* **EXERCISE GOAL**: Using the material below, state how many of its lines contain the string "chevron", with no other words.

* **INPUT MATERIAL**:
-*-

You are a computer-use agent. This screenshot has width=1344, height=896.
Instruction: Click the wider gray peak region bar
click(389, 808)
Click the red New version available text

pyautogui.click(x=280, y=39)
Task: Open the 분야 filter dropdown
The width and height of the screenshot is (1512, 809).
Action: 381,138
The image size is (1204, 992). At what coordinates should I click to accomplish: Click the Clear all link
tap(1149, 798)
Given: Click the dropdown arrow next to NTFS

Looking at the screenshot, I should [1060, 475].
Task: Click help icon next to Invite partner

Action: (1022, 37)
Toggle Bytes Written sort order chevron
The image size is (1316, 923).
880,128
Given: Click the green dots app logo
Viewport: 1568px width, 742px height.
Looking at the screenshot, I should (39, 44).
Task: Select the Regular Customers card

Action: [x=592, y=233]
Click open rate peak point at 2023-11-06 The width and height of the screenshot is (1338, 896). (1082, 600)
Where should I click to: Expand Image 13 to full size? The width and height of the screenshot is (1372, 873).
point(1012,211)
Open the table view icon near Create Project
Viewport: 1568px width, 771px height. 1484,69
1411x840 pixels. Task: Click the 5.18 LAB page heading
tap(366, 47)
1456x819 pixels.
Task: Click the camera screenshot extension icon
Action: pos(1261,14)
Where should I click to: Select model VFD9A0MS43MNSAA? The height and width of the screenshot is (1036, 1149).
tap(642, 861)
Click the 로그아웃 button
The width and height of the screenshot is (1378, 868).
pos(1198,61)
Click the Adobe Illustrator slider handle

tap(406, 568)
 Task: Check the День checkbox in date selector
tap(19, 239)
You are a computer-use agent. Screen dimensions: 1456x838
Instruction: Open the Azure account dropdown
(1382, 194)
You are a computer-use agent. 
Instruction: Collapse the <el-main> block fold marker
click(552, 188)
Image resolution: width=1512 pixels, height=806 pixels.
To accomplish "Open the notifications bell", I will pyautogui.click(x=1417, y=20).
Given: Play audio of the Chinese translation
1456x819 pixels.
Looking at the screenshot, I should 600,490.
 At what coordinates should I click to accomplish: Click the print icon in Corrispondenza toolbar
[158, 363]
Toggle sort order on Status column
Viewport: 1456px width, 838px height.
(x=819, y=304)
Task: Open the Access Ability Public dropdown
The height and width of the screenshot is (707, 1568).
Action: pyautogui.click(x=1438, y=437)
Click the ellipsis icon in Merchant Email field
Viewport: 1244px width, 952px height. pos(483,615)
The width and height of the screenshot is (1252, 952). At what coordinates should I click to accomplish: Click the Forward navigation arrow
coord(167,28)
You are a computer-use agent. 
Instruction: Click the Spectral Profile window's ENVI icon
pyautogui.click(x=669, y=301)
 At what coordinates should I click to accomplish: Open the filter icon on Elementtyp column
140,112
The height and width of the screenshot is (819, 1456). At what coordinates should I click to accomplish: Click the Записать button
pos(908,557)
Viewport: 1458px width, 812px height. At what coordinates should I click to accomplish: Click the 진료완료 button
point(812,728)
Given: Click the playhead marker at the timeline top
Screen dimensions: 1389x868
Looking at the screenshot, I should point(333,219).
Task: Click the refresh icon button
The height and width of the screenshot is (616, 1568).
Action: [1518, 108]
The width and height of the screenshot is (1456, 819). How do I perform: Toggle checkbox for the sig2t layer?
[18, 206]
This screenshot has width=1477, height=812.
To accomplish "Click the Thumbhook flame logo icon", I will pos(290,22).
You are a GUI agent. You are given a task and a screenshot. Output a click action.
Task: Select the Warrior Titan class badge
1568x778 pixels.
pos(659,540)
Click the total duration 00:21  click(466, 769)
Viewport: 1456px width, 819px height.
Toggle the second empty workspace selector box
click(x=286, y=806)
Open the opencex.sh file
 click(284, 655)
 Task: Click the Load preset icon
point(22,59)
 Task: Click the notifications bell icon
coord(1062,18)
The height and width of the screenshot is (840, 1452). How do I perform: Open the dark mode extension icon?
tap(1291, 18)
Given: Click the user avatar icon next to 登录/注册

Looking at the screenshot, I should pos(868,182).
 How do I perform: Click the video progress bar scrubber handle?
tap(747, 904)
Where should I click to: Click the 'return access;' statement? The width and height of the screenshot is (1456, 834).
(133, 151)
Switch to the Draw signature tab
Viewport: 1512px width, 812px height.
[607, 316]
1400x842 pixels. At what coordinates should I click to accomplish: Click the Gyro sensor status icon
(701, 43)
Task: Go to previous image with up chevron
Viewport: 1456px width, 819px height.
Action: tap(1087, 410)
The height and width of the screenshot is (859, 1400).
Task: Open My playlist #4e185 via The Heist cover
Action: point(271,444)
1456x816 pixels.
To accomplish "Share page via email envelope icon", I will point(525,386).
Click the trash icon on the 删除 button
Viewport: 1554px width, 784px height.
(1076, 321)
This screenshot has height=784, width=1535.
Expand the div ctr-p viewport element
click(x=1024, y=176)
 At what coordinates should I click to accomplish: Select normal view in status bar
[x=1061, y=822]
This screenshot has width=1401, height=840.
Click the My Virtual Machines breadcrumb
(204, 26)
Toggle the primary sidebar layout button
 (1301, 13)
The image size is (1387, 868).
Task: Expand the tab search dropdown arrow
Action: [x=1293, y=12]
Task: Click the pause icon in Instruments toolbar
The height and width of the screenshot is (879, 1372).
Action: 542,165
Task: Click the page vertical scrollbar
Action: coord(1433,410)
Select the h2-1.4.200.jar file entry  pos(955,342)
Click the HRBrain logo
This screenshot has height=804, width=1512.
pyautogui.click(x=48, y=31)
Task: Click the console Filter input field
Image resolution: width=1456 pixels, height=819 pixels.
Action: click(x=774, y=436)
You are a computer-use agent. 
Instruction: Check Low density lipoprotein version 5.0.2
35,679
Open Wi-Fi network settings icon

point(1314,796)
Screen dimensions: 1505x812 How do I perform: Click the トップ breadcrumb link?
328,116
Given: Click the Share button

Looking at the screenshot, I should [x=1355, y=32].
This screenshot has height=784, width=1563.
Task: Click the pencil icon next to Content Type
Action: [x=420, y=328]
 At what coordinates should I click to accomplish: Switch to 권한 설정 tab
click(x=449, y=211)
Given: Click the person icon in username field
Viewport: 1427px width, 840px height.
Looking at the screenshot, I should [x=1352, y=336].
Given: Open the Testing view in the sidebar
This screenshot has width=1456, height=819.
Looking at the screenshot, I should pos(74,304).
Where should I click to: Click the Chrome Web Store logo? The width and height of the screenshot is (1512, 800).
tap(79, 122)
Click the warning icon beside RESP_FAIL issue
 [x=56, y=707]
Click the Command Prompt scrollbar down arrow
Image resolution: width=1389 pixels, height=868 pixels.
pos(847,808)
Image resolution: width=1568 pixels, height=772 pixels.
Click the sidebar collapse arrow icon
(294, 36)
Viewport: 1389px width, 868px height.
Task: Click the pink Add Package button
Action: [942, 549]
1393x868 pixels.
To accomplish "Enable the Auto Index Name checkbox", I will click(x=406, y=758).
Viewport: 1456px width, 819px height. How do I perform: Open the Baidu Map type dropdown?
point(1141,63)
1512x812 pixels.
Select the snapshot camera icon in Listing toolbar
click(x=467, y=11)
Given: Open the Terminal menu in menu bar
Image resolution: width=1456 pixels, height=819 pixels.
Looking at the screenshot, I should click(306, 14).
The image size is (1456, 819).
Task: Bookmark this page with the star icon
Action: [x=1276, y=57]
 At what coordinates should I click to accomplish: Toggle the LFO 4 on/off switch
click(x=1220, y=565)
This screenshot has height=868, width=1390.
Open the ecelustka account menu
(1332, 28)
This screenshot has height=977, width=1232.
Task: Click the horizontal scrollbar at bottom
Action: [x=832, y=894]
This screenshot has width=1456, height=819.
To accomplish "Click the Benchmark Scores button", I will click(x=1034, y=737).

-*-

* **WRITTEN SOLUTION**: 2